**Instructions to follow:**
Please restate the data that follows, leaving every word in place.

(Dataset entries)
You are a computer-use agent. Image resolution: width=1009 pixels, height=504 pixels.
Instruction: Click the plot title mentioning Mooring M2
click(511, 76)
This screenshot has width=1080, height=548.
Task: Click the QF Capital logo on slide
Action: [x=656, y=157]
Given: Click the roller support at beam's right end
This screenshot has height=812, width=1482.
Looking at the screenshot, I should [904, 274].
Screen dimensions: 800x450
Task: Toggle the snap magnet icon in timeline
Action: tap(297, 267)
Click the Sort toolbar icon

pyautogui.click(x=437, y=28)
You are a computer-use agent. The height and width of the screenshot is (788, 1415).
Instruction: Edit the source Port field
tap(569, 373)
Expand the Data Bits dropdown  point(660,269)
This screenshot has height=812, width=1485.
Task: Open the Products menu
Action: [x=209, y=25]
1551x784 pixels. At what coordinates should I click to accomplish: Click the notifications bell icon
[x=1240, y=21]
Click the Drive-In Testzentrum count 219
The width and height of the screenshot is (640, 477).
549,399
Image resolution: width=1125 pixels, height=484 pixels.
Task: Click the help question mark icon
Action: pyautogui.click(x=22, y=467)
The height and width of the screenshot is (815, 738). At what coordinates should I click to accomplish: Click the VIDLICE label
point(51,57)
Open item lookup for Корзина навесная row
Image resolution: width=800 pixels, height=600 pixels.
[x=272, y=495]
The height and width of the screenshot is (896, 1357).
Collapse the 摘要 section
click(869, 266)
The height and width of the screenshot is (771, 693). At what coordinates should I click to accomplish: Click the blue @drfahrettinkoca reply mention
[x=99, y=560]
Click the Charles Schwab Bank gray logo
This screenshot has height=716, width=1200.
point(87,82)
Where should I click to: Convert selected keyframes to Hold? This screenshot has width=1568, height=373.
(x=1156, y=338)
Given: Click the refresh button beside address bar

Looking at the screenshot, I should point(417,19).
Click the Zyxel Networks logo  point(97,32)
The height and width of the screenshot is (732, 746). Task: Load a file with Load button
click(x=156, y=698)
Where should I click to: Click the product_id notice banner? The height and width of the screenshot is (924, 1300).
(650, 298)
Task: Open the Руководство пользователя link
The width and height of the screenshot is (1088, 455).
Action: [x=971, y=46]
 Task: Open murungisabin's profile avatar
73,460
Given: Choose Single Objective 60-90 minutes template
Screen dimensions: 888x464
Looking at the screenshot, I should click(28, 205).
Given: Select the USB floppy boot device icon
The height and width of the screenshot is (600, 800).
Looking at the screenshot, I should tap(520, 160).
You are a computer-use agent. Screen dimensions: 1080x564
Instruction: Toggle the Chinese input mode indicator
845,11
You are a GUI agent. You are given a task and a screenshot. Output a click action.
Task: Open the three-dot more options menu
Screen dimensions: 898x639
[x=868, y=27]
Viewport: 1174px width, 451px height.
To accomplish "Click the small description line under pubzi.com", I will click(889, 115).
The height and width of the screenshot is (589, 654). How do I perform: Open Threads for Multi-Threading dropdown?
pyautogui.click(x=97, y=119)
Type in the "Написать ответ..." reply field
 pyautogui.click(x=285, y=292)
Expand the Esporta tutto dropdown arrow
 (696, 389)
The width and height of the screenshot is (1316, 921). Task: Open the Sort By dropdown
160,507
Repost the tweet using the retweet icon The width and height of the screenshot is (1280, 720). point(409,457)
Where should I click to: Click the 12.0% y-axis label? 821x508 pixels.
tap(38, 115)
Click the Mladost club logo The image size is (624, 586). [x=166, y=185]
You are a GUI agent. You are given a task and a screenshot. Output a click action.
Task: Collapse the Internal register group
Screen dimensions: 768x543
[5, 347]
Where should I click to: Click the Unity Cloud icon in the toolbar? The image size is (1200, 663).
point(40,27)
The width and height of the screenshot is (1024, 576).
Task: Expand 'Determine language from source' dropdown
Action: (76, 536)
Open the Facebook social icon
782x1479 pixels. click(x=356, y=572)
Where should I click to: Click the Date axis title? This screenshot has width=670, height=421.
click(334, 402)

**Result below:**
You are a computer-use agent. Image resolution: width=1009 pixels, height=504 pixels.
Instruction: Click the plot title mentioning Mooring M2
click(511, 76)
This screenshot has width=1080, height=548.
Task: Click the QF Capital logo on slide
Action: [x=656, y=157]
Given: Click the roller support at beam's right end
This screenshot has height=812, width=1482.
Looking at the screenshot, I should [904, 274].
Screen dimensions: 800x450
Task: Toggle the snap magnet icon in timeline
Action: tap(297, 267)
Click the Sort toolbar icon

pyautogui.click(x=437, y=28)
You are a computer-use agent. The height and width of the screenshot is (788, 1415).
Instruction: Edit the source Port field
tap(569, 373)
Expand the Data Bits dropdown  point(660,269)
This screenshot has height=812, width=1485.
Task: Open the Products menu
Action: [x=209, y=25]
1551x784 pixels. At what coordinates should I click to accomplish: Click the notifications bell icon
[x=1240, y=21]
Click the Drive-In Testzentrum count 219
The width and height of the screenshot is (640, 477).
549,399
Image resolution: width=1125 pixels, height=484 pixels.
Task: Click the help question mark icon
Action: pyautogui.click(x=22, y=467)
The height and width of the screenshot is (815, 738). At what coordinates should I click to accomplish: Click the VIDLICE label
point(51,57)
Open item lookup for Корзина навесная row
Image resolution: width=800 pixels, height=600 pixels.
[x=272, y=495]
The height and width of the screenshot is (896, 1357).
Collapse the 摘要 section
click(869, 266)
The height and width of the screenshot is (771, 693). At what coordinates should I click to accomplish: Click the blue @drfahrettinkoca reply mention
[x=99, y=560]
Click the Charles Schwab Bank gray logo
This screenshot has height=716, width=1200.
point(87,82)
Where should I click to: Convert selected keyframes to Hold? This screenshot has width=1568, height=373.
(x=1156, y=338)
Given: Click the refresh button beside address bar

Looking at the screenshot, I should point(417,19).
Click the Zyxel Networks logo  point(97,32)
The height and width of the screenshot is (732, 746). Task: Load a file with Load button
click(x=156, y=698)
Where should I click to: Click the product_id notice banner? The height and width of the screenshot is (924, 1300).
(650, 298)
Task: Open the Руководство пользователя link
The width and height of the screenshot is (1088, 455).
Action: [x=971, y=46]
 Task: Open murungisabin's profile avatar
73,460
Given: Choose Single Objective 60-90 minutes template
Screen dimensions: 888x464
Looking at the screenshot, I should click(28, 205).
Given: Select the USB floppy boot device icon
The height and width of the screenshot is (600, 800).
Looking at the screenshot, I should tap(520, 160).
You are a computer-use agent. Screen dimensions: 1080x564
Instruction: Toggle the Chinese input mode indicator
845,11
You are a GUI agent. You are given a task and a screenshot. Output a click action.
Task: Open the three-dot more options menu
Screen dimensions: 898x639
[x=868, y=27]
Viewport: 1174px width, 451px height.
To accomplish "Click the small description line under pubzi.com", I will click(889, 115).
The height and width of the screenshot is (589, 654). How do I perform: Open Threads for Multi-Threading dropdown?
pyautogui.click(x=97, y=119)
Type in the "Написать ответ..." reply field
 pyautogui.click(x=285, y=292)
Expand the Esporta tutto dropdown arrow
 (696, 389)
The width and height of the screenshot is (1316, 921). Task: Open the Sort By dropdown
160,507
Repost the tweet using the retweet icon The width and height of the screenshot is (1280, 720). point(409,457)
Where should I click to: Click the 12.0% y-axis label? 821x508 pixels.
tap(38, 115)
Click the Mladost club logo The image size is (624, 586). [x=166, y=185]
You are a GUI agent. You are given a task and a screenshot. Output a click action.
Task: Collapse the Internal register group
Screen dimensions: 768x543
[5, 347]
Where should I click to: Click the Unity Cloud icon in the toolbar? The image size is (1200, 663).
point(40,27)
The width and height of the screenshot is (1024, 576).
Task: Expand 'Determine language from source' dropdown
Action: (76, 536)
Open the Facebook social icon
782x1479 pixels. click(x=356, y=572)
Where should I click to: Click the Date axis title? This screenshot has width=670, height=421.
click(334, 402)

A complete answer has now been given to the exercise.